Could unmanned vehicles be just the help that a thinly stretched carrier force needs?
THE MIL & AERO BLOG, 29 April 2014. It's difficult to gauge the importance of a U.S. Navy aircraft carrier. When an international crisis flares up, it's usually the carrier that is first on scene to handle a military confrontation or disaster relief.
A Nimitz-class carrier weighs 100,000 tons, is three and a half football fields long, and has a crew of 5,000. It can deploy more than 30 jet fighter-bombers, as well as specialty aircraft for electronic warfare, surveillance, anti-submarine warfare, and cargo replenishment.
The carrier is more than a symbol of modern U.S. military power. It's what the cavalry was on the Plains in the 19th century; when it arrives, you know the Americans are here.
It's no secret, however, that American aircraft carrier power is stretched thinly in this era of shrinking U.S. military budgets. Not too many people, though, have an idea just how thin that carrier power is on a day-to-day basis.
Take today, for example, 29 April 2014. The Navy has 10 active-duty carriers. That sounds like a lot, but what are they doing today? Of these 10 carriers, sources say, two are at sea. The USS George H.W. Bush (CVN 77) reportedly is operating in the North Arabian Sea, and the other, the USS Nimitz (CVN 68) is in the Eastern Pacific conducting flight-deck certifications.
One, the USS George Washington (CVN 73) is forward-deployed dockside in Yokosuka, Japan, and would be available for duty at sea on short notice.
Four carriers are docked at their home ports between deployments. The USS Carl Vinson (CVN 70) and USS Ronald Reagan (CVN 76) are in San Diego, and the USS Theodore Roosevelt (CVN 71) and the USS Harry S. Truman (CVN 75) are in Norfolk, Va.
Of the Navy's 10 carriers, three are laid-up for long-term repairs and upgrades and are not immediately available for duty. The USS Dwight D. Eisenhower (CVN 69) is drydocked at Portsmouth, Va. The John C. Stennis (CVN-74) is drydocked in Bremerton, Wash., and the Abraham Lincoln (CVN 72) is getting new atomic fuel in Newport News, Va.

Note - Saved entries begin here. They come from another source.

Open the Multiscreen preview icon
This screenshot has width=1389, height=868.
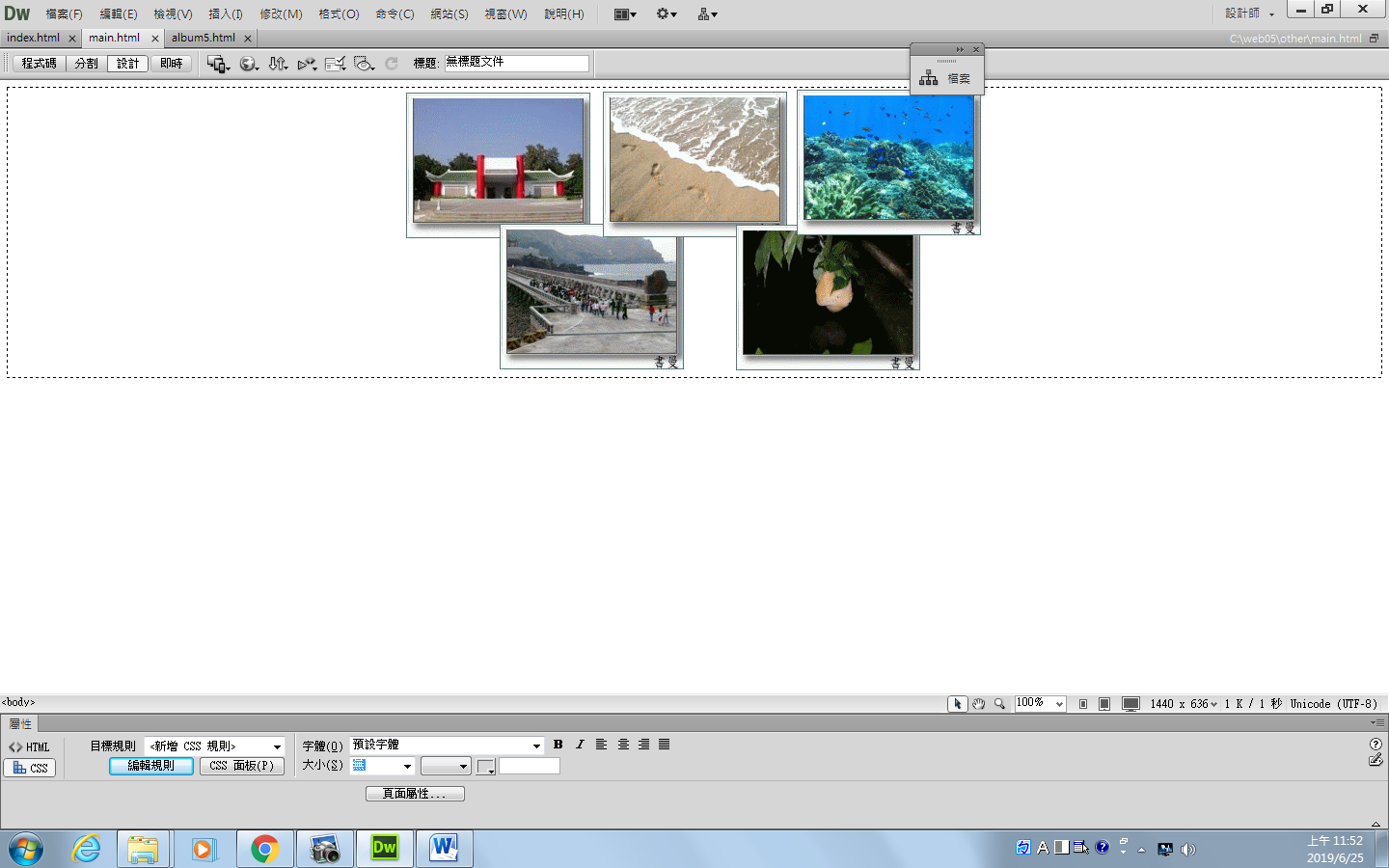(218, 64)
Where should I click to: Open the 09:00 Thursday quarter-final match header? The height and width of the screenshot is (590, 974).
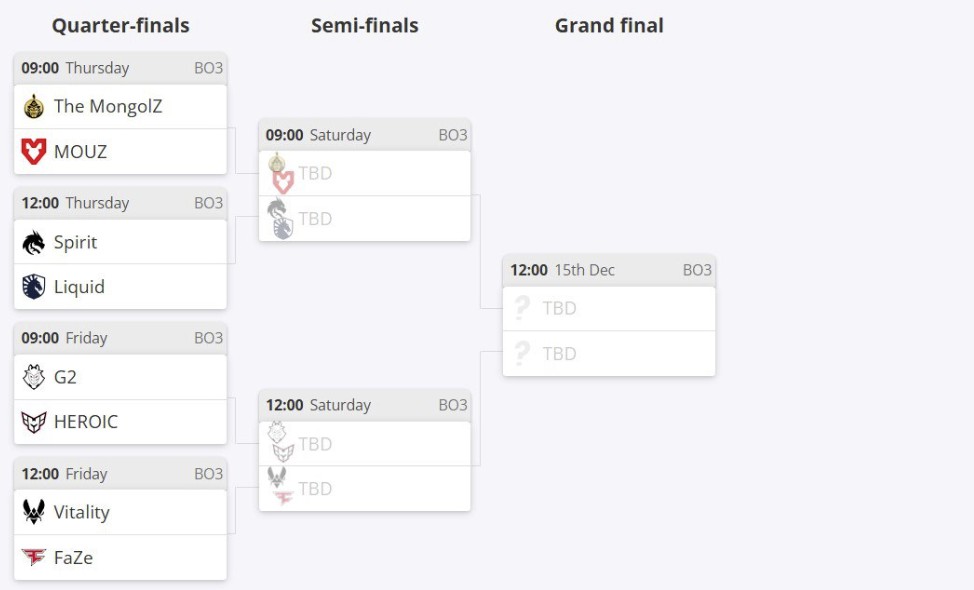[x=121, y=68]
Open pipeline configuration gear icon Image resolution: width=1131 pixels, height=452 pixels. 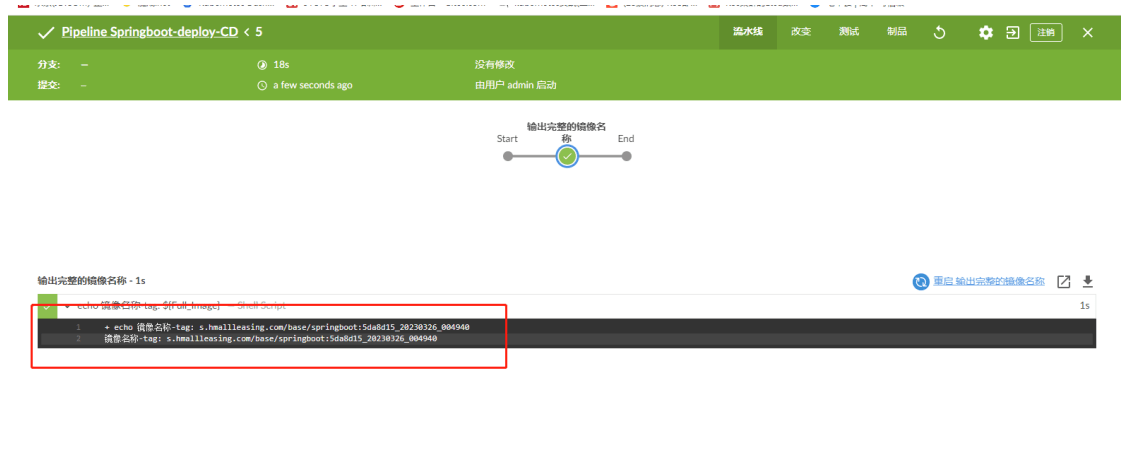click(x=985, y=32)
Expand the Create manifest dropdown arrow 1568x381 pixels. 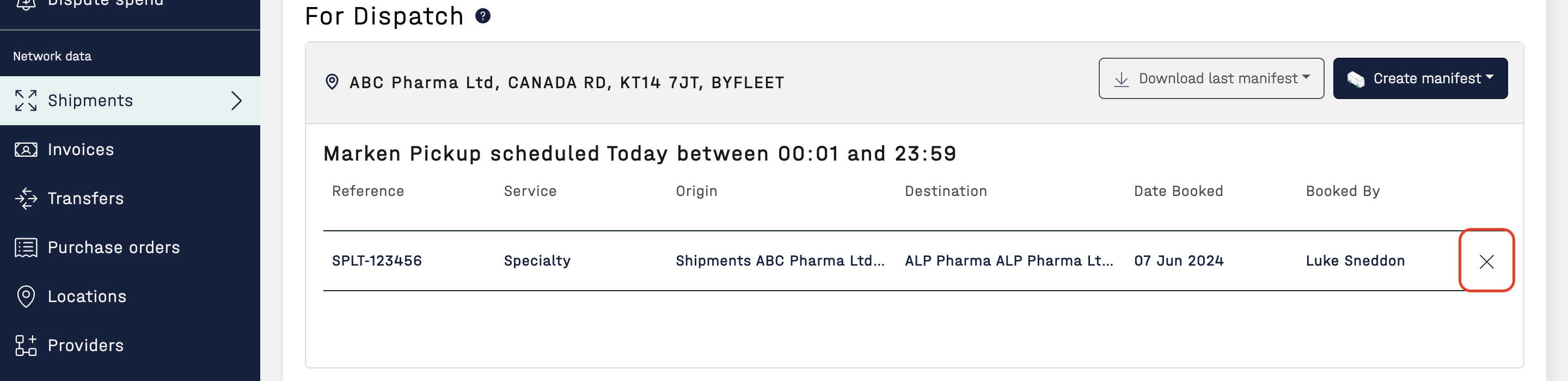[1489, 78]
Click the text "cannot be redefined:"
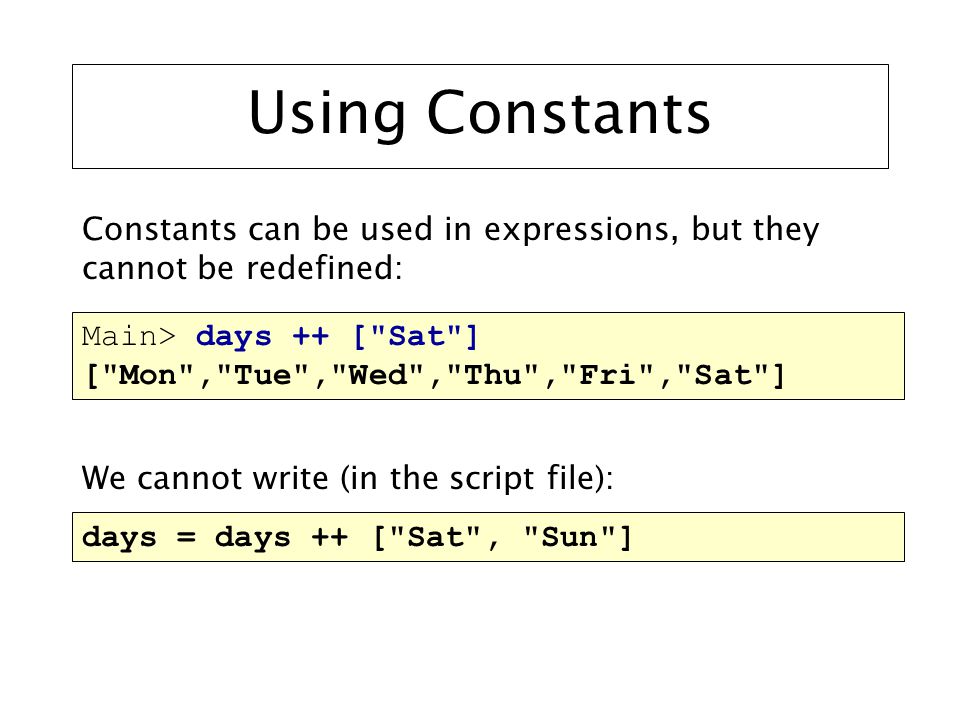Viewport: 960px width, 720px height. point(242,269)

So of those 10 aircraft carriers, just two are at sea today, and just two are located anywhere near potential political and military hot spots. Ten carriers doesn't sound like so many, now, does it? Moreover, this drives home just how important those forward-deployed carriers are. Need an air strike right now? Of those 10 carriers, there's just one that could respond.
It's a big world for that one aircraft carrier. It stands to reason that this carrier could use some help -- particularly when it comes to persistent-surveillance capability in the air, on the surface, and under water, and it just so happens that the scientists at DARPA have something in mind.

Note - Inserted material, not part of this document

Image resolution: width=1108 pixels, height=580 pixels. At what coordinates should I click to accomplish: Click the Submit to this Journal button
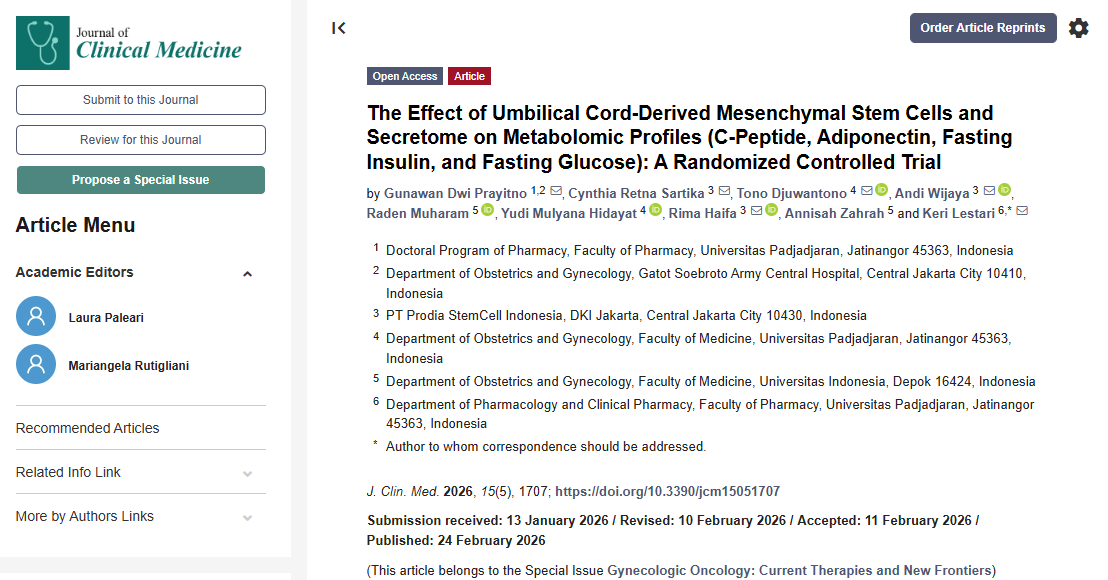141,100
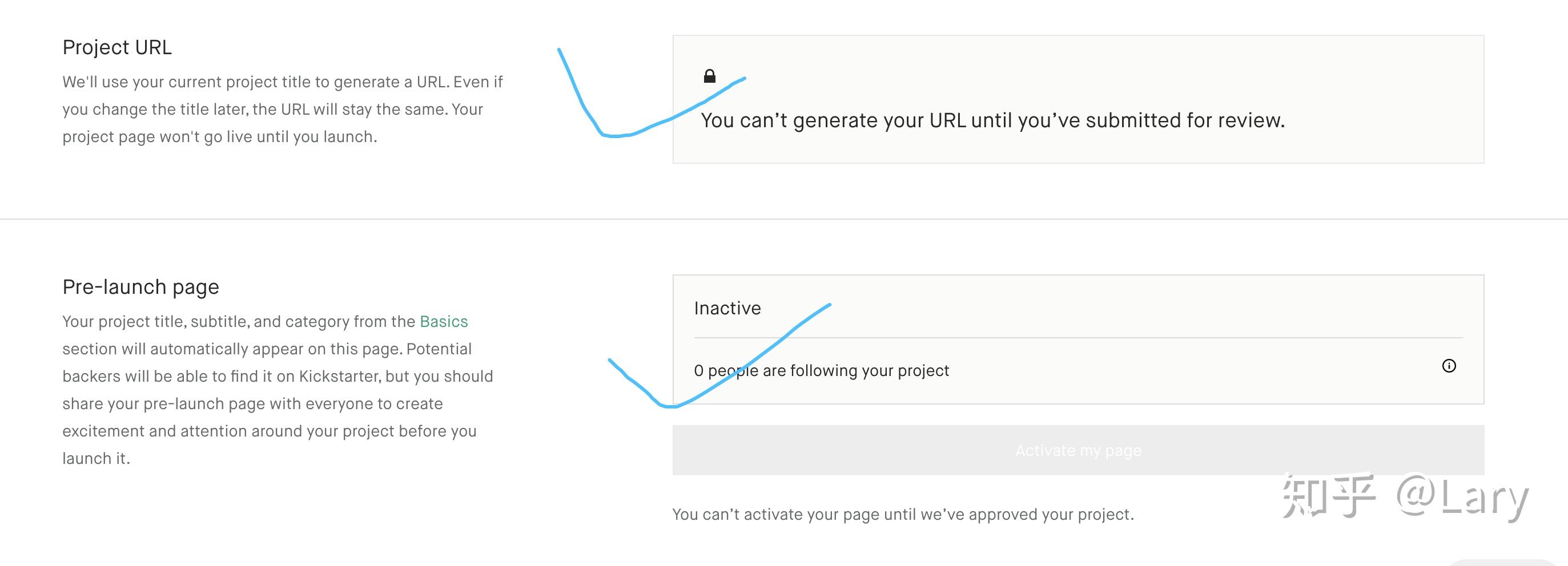
Task: Click the line under the Inactive status
Action: [1078, 337]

They want to equip the F/A-18 Hornet jet fighter-bombers on that carrier's flight deck to deploy unmanned surveillance aircraft and submersibles quickly and at long ranges.

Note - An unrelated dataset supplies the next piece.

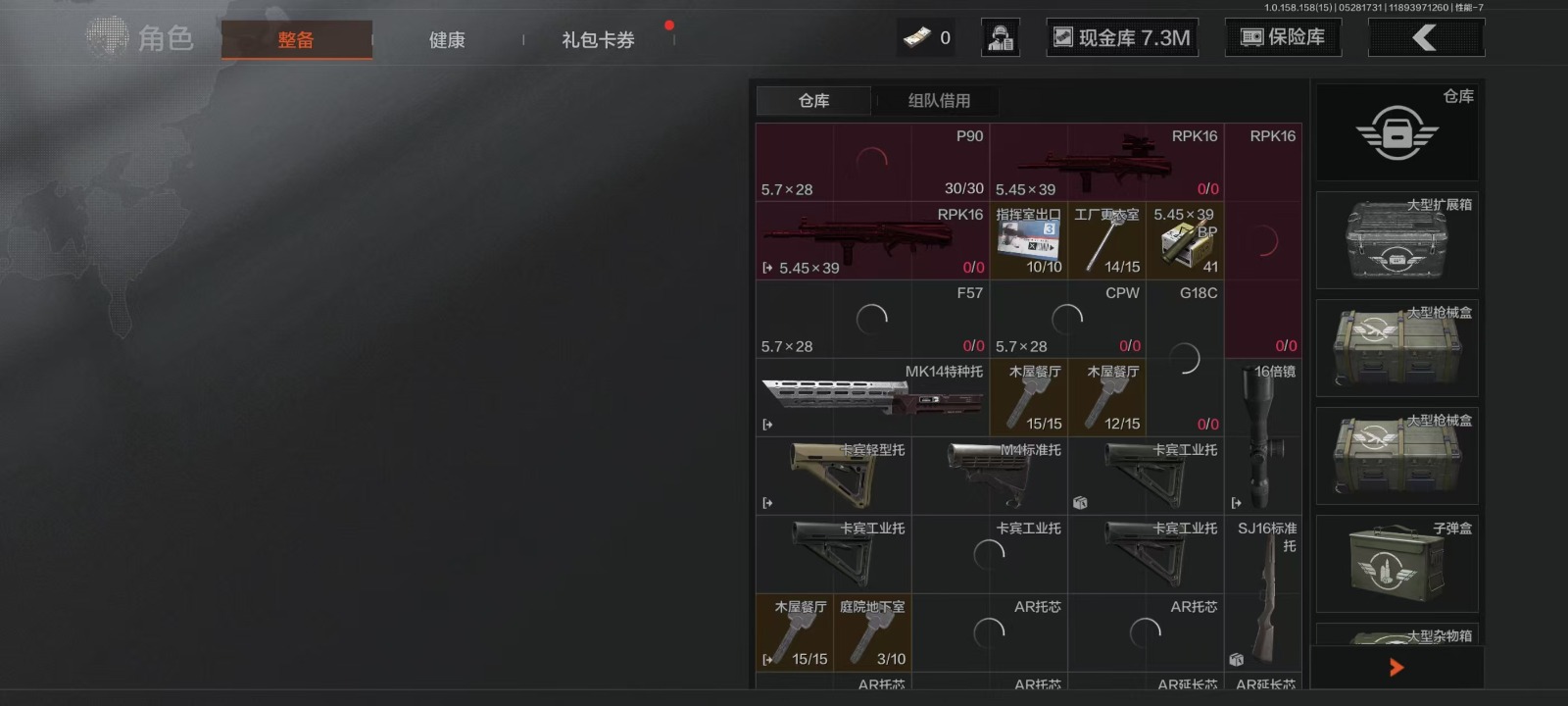
Task: Switch to the 组队借用 tab
Action: click(x=939, y=101)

Need an unmanned underwater vehicle (UUV) to keep watch in the Persian Gulf TODAY? With this kind of capability, that carrier on station in the North Arabian Sea in the future might be the only way to do it.
Here's what DARPA is thinking about. The Navy F/A-18E/F Super Hornet has the ability to carry extra fuel in as many as five external fuel tanks for extended-range and tanker missions. They carry those fuel tanks on hard points underneath the fuselage and wings.
DARPA wants to see if it's possible to use some of those hard points not to carry fuel tanks, but instead to carry UUVs and unmanned aerial vehicles (UAVs) for quick and long-range deployment where they're needed most.
This kind of capability, however, won't be ready anytime soon, and may never see the light of day. Still, DARPA is hiring experts at the Raytheon Co. Missile Systems segment in Tucson, Ariz., to study if it's possible to launch UUVs and UAVs from the carrier-based Super Hornet.
Raytheon is the company to do this study. Not only does the company design many of the missiles that the Super Hornet carries, but the company's Integrated Defense Systems segment in Keyport, Wash., also produces the Navy's MK 54 MAKO Lightweight Torpedo, which can be launched from aircraft. Who better to help DARPA and the Navy with this challenge?
If it pans out, the ability to launch UUVs and UAVs from carrier-based strike aircraft could extend the carrier strike group's reach. And with a carrier force this thinly stretched, they can use all the help they can get.